# [Work instruction]
Return the data. Every word must match.
• • •
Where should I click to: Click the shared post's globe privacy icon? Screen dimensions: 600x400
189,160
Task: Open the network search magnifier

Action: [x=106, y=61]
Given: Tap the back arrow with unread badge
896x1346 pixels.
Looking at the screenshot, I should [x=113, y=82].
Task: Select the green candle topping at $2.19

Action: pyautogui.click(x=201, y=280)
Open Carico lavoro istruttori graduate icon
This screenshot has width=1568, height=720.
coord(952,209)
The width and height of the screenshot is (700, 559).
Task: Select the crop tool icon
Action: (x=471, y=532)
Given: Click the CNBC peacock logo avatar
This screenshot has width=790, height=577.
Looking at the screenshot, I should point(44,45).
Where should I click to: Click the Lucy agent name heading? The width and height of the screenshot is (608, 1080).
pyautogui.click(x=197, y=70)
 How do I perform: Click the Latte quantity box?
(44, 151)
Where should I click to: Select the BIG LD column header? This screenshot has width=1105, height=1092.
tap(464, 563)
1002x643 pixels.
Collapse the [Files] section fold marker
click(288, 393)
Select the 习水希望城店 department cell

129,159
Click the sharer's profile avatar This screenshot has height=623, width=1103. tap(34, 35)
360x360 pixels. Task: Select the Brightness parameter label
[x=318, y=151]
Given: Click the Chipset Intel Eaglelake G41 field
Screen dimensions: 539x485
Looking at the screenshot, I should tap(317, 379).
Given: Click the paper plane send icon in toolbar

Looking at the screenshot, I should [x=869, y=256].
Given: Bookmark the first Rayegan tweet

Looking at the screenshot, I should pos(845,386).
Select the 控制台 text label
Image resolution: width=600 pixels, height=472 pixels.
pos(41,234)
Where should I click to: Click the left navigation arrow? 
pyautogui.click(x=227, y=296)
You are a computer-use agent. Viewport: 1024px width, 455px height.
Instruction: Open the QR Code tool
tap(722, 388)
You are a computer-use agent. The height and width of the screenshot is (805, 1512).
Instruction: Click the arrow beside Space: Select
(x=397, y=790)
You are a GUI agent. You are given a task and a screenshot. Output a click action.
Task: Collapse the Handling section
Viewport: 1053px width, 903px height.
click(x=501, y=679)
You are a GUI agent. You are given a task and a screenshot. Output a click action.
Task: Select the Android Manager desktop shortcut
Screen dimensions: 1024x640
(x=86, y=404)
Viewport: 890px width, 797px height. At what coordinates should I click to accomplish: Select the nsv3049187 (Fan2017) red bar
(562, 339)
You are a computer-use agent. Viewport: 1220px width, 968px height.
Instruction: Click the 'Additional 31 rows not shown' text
• • •
# [Written response]
Where should I click to: Click the shared post's globe privacy icon? Screen dimensions: 600x400
189,160
Task: Open the network search magnifier

Action: [x=106, y=61]
Given: Tap the back arrow with unread badge
896x1346 pixels.
Looking at the screenshot, I should [x=113, y=82].
Task: Select the green candle topping at $2.19

Action: pyautogui.click(x=201, y=280)
Open Carico lavoro istruttori graduate icon
This screenshot has width=1568, height=720.
coord(952,209)
The width and height of the screenshot is (700, 559).
Task: Select the crop tool icon
Action: (x=471, y=532)
Given: Click the CNBC peacock logo avatar
This screenshot has width=790, height=577.
Looking at the screenshot, I should point(44,45).
Where should I click to: Click the Lucy agent name heading? The width and height of the screenshot is (608, 1080).
pyautogui.click(x=197, y=70)
 How do I perform: Click the Latte quantity box?
(44, 151)
Where should I click to: Select the BIG LD column header? This screenshot has width=1105, height=1092.
tap(464, 563)
1002x643 pixels.
Collapse the [Files] section fold marker
click(288, 393)
Select the 习水希望城店 department cell

129,159
Click the sharer's profile avatar This screenshot has height=623, width=1103. tap(34, 35)
360x360 pixels. Task: Select the Brightness parameter label
[x=318, y=151]
Given: Click the Chipset Intel Eaglelake G41 field
Screen dimensions: 539x485
Looking at the screenshot, I should tap(317, 379).
Given: Click the paper plane send icon in toolbar

Looking at the screenshot, I should [x=869, y=256].
Given: Bookmark the first Rayegan tweet

Looking at the screenshot, I should pos(845,386).
Select the 控制台 text label
Image resolution: width=600 pixels, height=472 pixels.
pos(41,234)
Where should I click to: Click the left navigation arrow? 
pyautogui.click(x=227, y=296)
You are a computer-use agent. Viewport: 1024px width, 455px height.
Instruction: Open the QR Code tool
tap(722, 388)
You are a computer-use agent. The height and width of the screenshot is (805, 1512).
Instruction: Click the arrow beside Space: Select
(x=397, y=790)
You are a GUI agent. You are given a task and a screenshot. Output a click action.
Task: Collapse the Handling section
Viewport: 1053px width, 903px height.
click(x=501, y=679)
You are a GUI agent. You are given a task and a screenshot. Output a click action.
Task: Select the Android Manager desktop shortcut
Screen dimensions: 1024x640
(x=86, y=404)
Viewport: 890px width, 797px height. At what coordinates should I click to accomplish: Select the nsv3049187 (Fan2017) red bar
(562, 339)
You are a computer-use agent. Viewport: 1220px width, 968px height.
Instruction: Click the 'Additional 31 rows not shown' text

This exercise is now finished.